The trial’s lead investigator, Dr Christopher Cannon of the Brigham and Women’s Hospital, claims that anacetrapib has a “knock-your-socks-off effect on HDL and a jaw-dropping effect on LDL”.
Although the study was not large enough to assess the effect of the drug on clinical outcomes, numerically fewer cardiovascular events occurred in the anacetrapib group than the statin-only group; 16 events with anacetrapib versus 21 with statin-only.
Given the major safety scare with torcetrapib, perhaps more importantly the Define trial indicates that anacetrapib does not have the ‘off-target’ effect seen with Pfizer’s candidate.
The 60% higher risk of death and 25% higher risk of heart attack linked to torcetrapib was put down to a raising of aldosterone, a hormone which affects kidney function and blood pressure. In the Define trial, levels of aldosterone and blood pressure did not change.
Indeed, based on a so-called ‘Bayesian analysis’, the investigators conclude that the data confers a 94% confidence level that anacetrapib would not be associated with a 25% increase in cardiovascular events that was seen with torcetrapib.
However, Dr Harlan Krumholz, professor of medicine at Yale University School of Medicine, is a little sceptical of the validity of this Bayesian analysis, mainly given the small population size.
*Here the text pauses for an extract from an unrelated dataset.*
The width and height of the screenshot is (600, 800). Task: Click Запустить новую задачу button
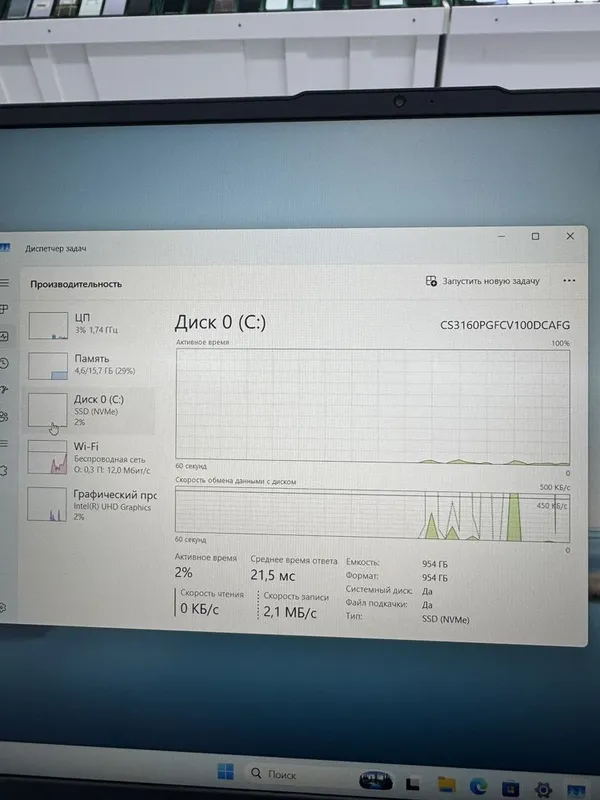483,281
“This small study was underpowered for deaths, if anything there were slightly more deaths in the treatment group, so this study cannot give me much in terms of telling me about the risk of excess death”, says Dr Krumholz. “How sure can you be that there is not a small but clinically important difference?”
Death from any cause occurred in 11 patients receiving the drug, compared to 8 deaths in the placebo group.
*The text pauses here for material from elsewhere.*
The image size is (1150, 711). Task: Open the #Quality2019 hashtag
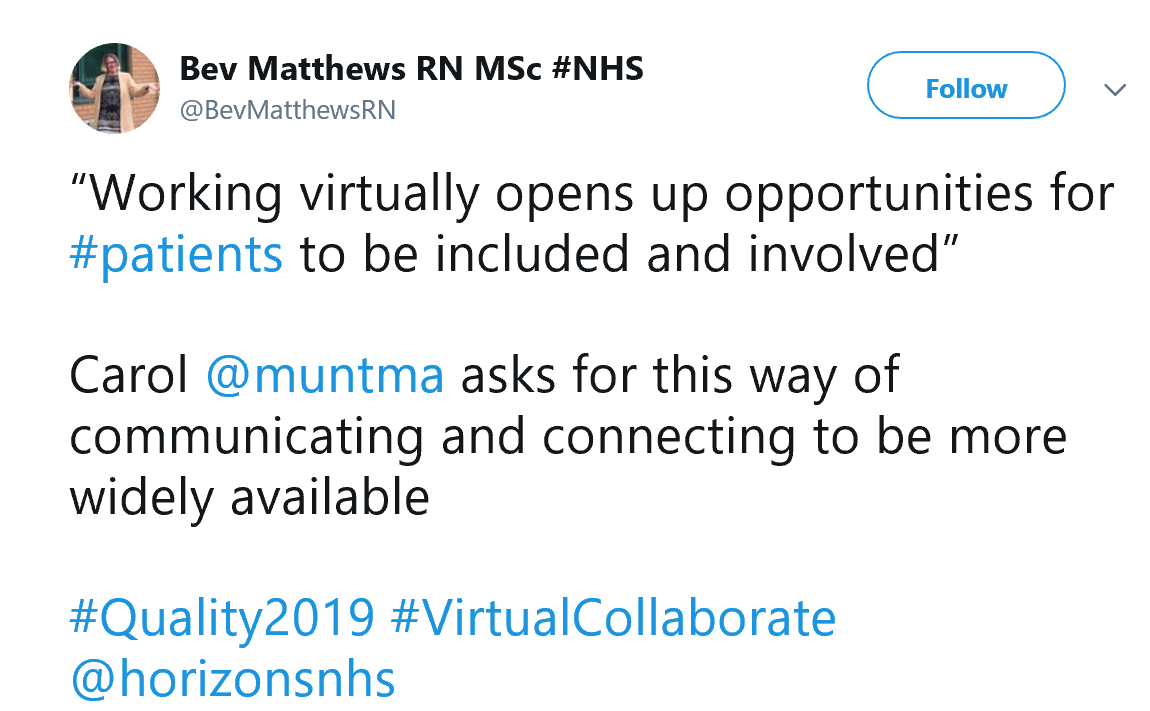222,618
Despite the fact the small trial could not definitively answer safety and efficacy concerns, there is clear consensus that anacetrapib warrants further investigation. The current expectation is that Merck will initiate a 30,000 patient trial next year, but which will not complete until 2015.
“It’s a green light for further study”, says Dr Robert Bonow of the Feinberg School of Medicine at Northwestern University, who would be happy to enrol his own patients, depending on suitability, into a larger study of anacetrapib.
Likewise, Dr Krumholz, despite concerns about the safety analysis used in the Define trial, would give his patients the opportunity to enrol in the planned anacetrapib trial. “I’m bullish on the idea of testing this, we just need to know more”, he says.
Meanwhile Dr Granger is ‘excited’ by the prospect of a larger phase III study. “If I was part of the pharmaceutical investment community, would I be enthusiastic about this? ‘Yes’,” says Dr Granger, a sign perhaps that confidence in CETP inhibitors will gradually return following this data.
“It’s all about probability and I would say this data puts it (anacetrapib) into a relatively high probability of success for a clinical impact”, according to Dr Granger.
All of which sounds like great news for Merck, but even sweeter music to the ears of Roche, which has already started a large-scale clinical outcomes study, dal-OUTCOMES, with its candidate, dalcetrapib. This trial could report in 2013.
The decision to dive straight into a large and expensive trial with dalcetrapib was something of a gamble, so the Define data which alleviates some of the class side-effect concerns will be a relief to the Swiss group.
There is still a very long way for CETPs to travel on the road to redemption, but the Define data could turn out to be an important milestone.